---- Reading text

Print edition : September 16, 2016
The lyricist Na. Muthukumar (1975-2016) resurrected the richness of language in Tamil cinema with his expressive lines, which were suffused with liberal yet non-didactic doses of philosophy.

When the Tamil poet and lyricist Na. Muthukumar (1975-2016) died recently in Chennai, he left behind a legacy that will be hard to match—lyrics for about 1,500 film songs, two National Awards and several other honours. His was a meteoric rise without parallel in Tamil cinema.

His first National Award came for the song “ Ananda Yazhai Meetukirai” set to Yuvan Shankar Raja’s music in the film Thanga Meenkal. The second award was for the song “ Azhage Azhage” in Saivam with music by G.V. Prakash Kumar. Who other than Muthu, as he was fondly known among friends, could convey a father’s unstinted love for his daughter so powerfully as he did in “ Ananda Yazhai”? The loss and deprivation of a mother’s love at a very young age and the extraordinary bond he had with his father translated into the rhymes and meter of the lyric. Many believe he achieved lyrical mastery with this song.

Muthukumar’s father was his “thayumanavar” (he who is also a mother) as his mother died when he was just four years old. His father, Nagarajan, a Tamil teacher in a school, compensated for the loss. “He is more a mother,” he once said of his father. It was his father who made him passionate about Tamil, which later encouraged him to pursue his master’s degree in Tamil literature. “My father opened up the magical realm of the Tamil language and literature to me,” he said.

Ananda Yazhai” was in many ways a lyrical tribute to fathers who raise their daughters. “ Iru nenjangal inainthu pesida ulagil varthaigal ethum thevai illai, adi, koil etharkku deivangal etharkku, unathu punnagai onre pothumadi…” (For an interaction between two hearts (of father and daughter), there is no need for words. Why do we need temples and gods when your smile itself is enough?)

--------
---- Data supplied

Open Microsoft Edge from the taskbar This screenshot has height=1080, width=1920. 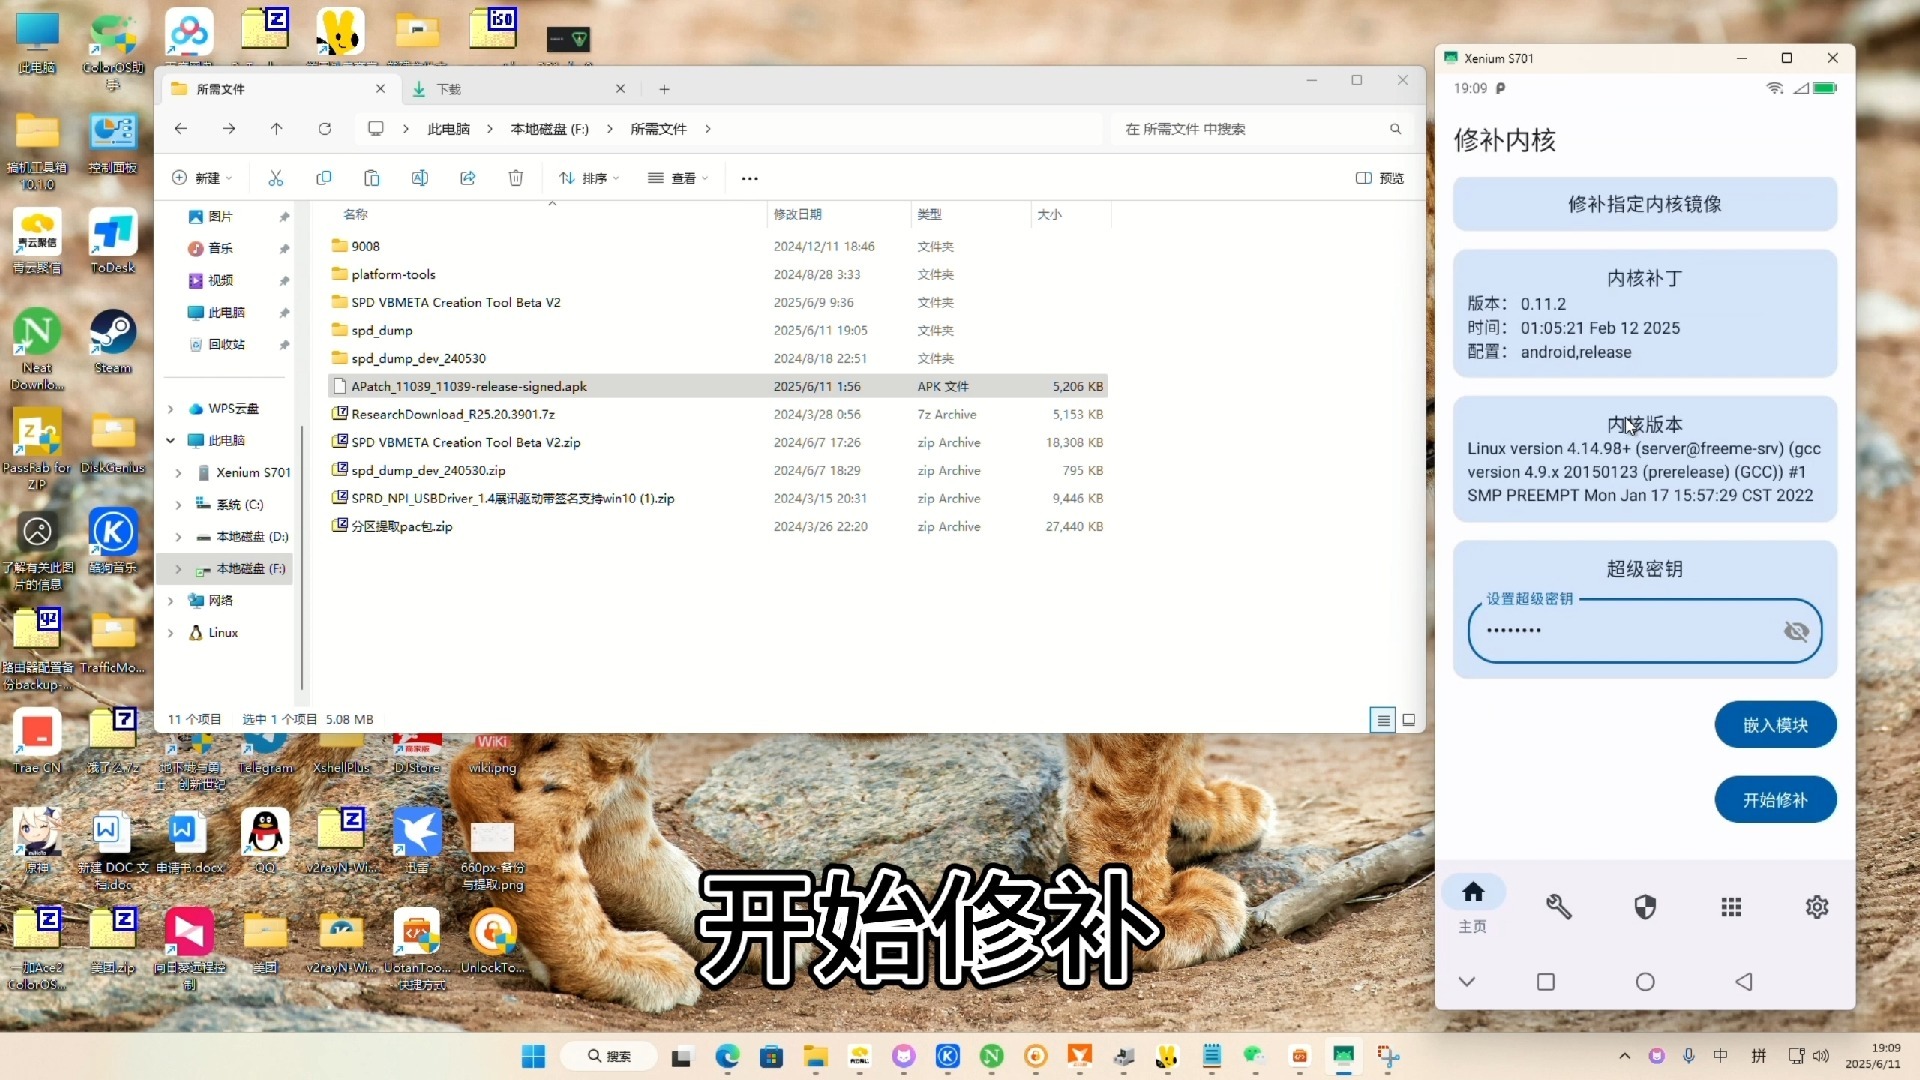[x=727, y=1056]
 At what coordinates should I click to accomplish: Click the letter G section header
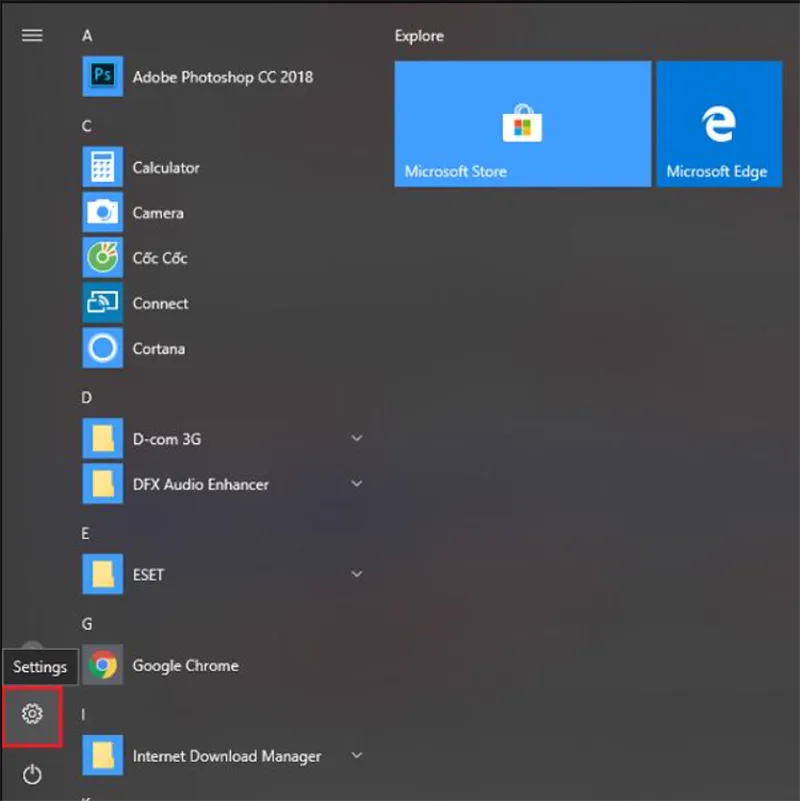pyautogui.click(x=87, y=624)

--------
---- Data supplied

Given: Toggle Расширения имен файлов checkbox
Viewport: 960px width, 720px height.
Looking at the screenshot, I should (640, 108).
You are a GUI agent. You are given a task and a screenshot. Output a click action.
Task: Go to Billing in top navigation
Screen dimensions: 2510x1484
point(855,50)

--------

Job: Write out the whole article on the lyricist Na. Muthukumar word for word. The items have nothing to do with the article on the lyricist Na. Muthukumar.

Correct result:
Print edition : September 16, 2016
The lyricist Na. Muthukumar (1975-2016) resurrected the richness of language in Tamil cinema with his expressive lines, which were suffused with liberal yet non-didactic doses of philosophy.

When the Tamil poet and lyricist Na. Muthukumar (1975-2016) died recently in Chennai, he left behind a legacy that will be hard to match—lyrics for about 1,500 film songs, two National Awards and several other honours. His was a meteoric rise without parallel in Tamil cinema.

His first National Award came for the song “ Ananda Yazhai Meetukirai” set to Yuvan Shankar Raja’s music in the film Thanga Meenkal. The second award was for the song “ Azhage Azhage” in Saivam with music by G.V. Prakash Kumar. Who other than Muthu, as he was fondly known among friends, could convey a father’s unstinted love for his daughter so powerfully as he did in “ Ananda Yazhai”? The loss and deprivation of a mother’s love at a very young age and the extraordinary bond he had with his father translated into the rhymes and meter of the lyric. Many believe he achieved lyrical mastery with this song.

Muthukumar’s father was his “thayumanavar” (he who is also a mother) as his mother died when he was just four years old. His father, Nagarajan, a Tamil teacher in a school, compensated for the loss. “He is more a mother,” he once said of his father. It was his father who made him passionate about Tamil, which later encouraged him to pursue his master’s degree in Tamil literature. “My father opened up the magical realm of the Tamil language and literature to me,” he said.

Ananda Yazhai” was in many ways a lyrical tribute to fathers who raise their daughters. “ Iru nenjangal inainthu pesida ulagil varthaigal ethum thevai illai, adi, koil etharkku deivangal etharkku, unathu punnagai onre pothumadi…” (For an interaction between two hearts (of father and daughter), there is no need for words. Why do we need temples and gods when your smile itself is enough?)